Pakistan’s Defence Minister Khawaja Asif said on February 27 that the country is now in 'open war' with Afghanistan, following a fresh round of cross-border airstrikes and exchanges of fire. Pakistani forces carried out strikes inside Afghan territory, which Islamabad described as targeting militant camps. The Taliban administration in Kabul condemned the action as a violation of sovereignty.
Both sides have reported casualties.
The bigger question is this: If tensions spiral further, how do Pakistan and Afghanistan actually compare militarily?
Here is a clear, data-driven breakdown.
Manpower
According to the International Institute for Strategic Studies Military Balance, Pakistan fields about 660,000 active military personnel, including roughly 560,000 in the army alone. It also has around 500,000 reserves and close to 290,000 paramilitary personnel.
Afghanistan under Taliban rule reports about 172,000 active personnel, with plans to expand to 200,000. These figures come from Taliban statements and international reporting; there is no independent audit.
Even at the upper estimate of 200,000, Pakistan’s active force would be more than three times larger.
There is no conscription on either side. Both rely on volunteers.
Armour and artillery
Pakistan’s advantage widens when hardware is counted.
Open-source defence data and IISS assessments indicate Pakistan operates:
6,000+ armoured vehicles, including Al-Khalid and T-80 tanks
4,600+ artillery pieces, including howitzers and rocket systems
Afghanistan’s Taliban forces inherited equipment from the former Afghan army, including Soviet-era tanks and armoured vehicles.
Precise operational numbers for Afghanistan are not publicly verifiable.
Air power
Air superiority is where the imbalance becomes unmistakable.
Pakistan’s Air Force operates around 465 combat aircraft, including F-16s and JF-17 fighters, along with more than 250 helicopters. It also deploys airborne early warning systems and an integrated radar network.
Afghanistan has no functional combat jet fleet. Open-source assessments suggest only a handful of fixed-wing aircraft and around two dozen helicopters remain, many with limited operational readiness.
In conventional conflict, air power determines surveillance, precision strikes and mobility. On this metric, Pakistan holds overwhelming superiority.
Nuclear asymmetry
The Stockholm International Peace Research Institute estimates Pakistan possesses about 170 nuclear warheads.
Afghanistan has none.
This creates a strategic asymmetry, though nuclear weapons are designed for deterrence between states, not for limited cross-border engagements.
Budget and industrial base
SIPRI estimates Pakistan’s defence spending at $10.2 billion in 2024, roughly 2.4 percent of GDP.
Pakistan maintains domestic production through Heavy Industries Taxila, Pakistan Aeronautical Complex and Pakistan Ordnance Factories. That means tanks, aircraft maintenance and ammunition production can be sustained internally.
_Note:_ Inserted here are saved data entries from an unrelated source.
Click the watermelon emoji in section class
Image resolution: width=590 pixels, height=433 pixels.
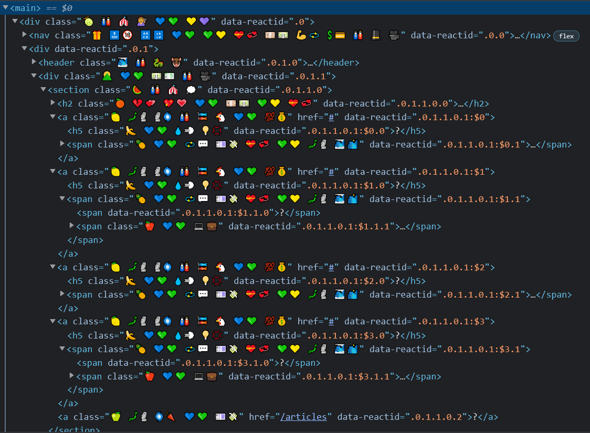point(136,90)
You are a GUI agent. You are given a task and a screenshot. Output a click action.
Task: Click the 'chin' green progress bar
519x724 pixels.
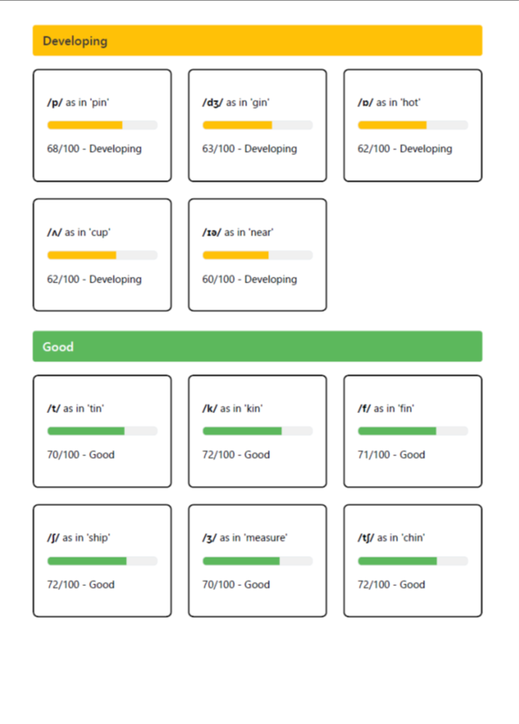coord(413,561)
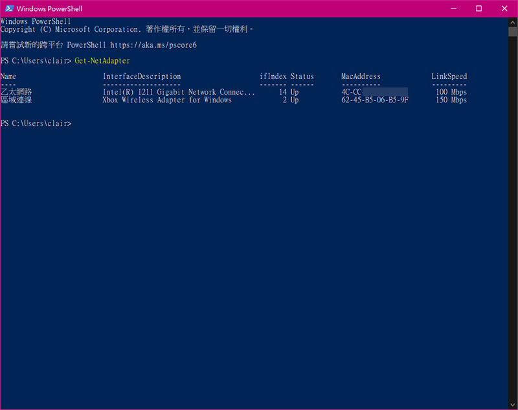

Afghanistan’s defence spending is not transparently published. Media reports citing internal Taliban budget documents suggest far smaller allocations. Afghanistan faces sanctions and financial isolation, and it lacks a functioning domestic defence industry.
Training
Pakistan’s military is structured for conventional war and counter-insurgency. It runs formal academies, conducts joint exercises and operates integrated command systems.
The Taliban’s strength lies in insurgency. Many fighters have decades of guerrilla warfare experience against the Soviets, NATO forces and the former Afghan government.
That experience matters in mountainous terrain. But conventional combined-arms warfare requires logistics, air cover and technical maintenance.
On that front, the balance favours Pakistan.
Intelligence and surveillance
Pakistan operates airborne early warning aircraft and integrated command-and-control networks. It maintains extensive signals intelligence capabilities.
Afghanistan’s intelligence apparatus relies largely on human networks and limited drone use. There is no evidence of a comparable integrated surveillance system.
Geography
The 2,600-kilometre border follows the Durand Line, drawn in 1893. Pakistan recognises it as the legal international boundary. Afghan governments have historically disputed it.
The terrain is mountainous and fragmented. History shows that technologically superior armies have struggled in Afghanistan’s geography.
What the balance sheet really shows
On manpower, air power, armour, artillery, budget and nuclear capability, Pakistan’s military is substantially larger and more technologically advanced.
Reuters has reported that Pakistan’s capabilities are 'vastly superior' to Afghanistan’s.
At the same time, Afghanistan’s Taliban forces have demonstrated resilience in irregular warfare.
The current escalation reflects cross-border counter-militant operations rather than large-scale conventional mobilisation.
The numbers clarify the imbalance.
They do not predict how long escalation might last, how limited it remains, or how diplomacy may intervene.
For now, the declaration of 'open war' raises the stakes. The military arithmetic explains the structure of power behind it.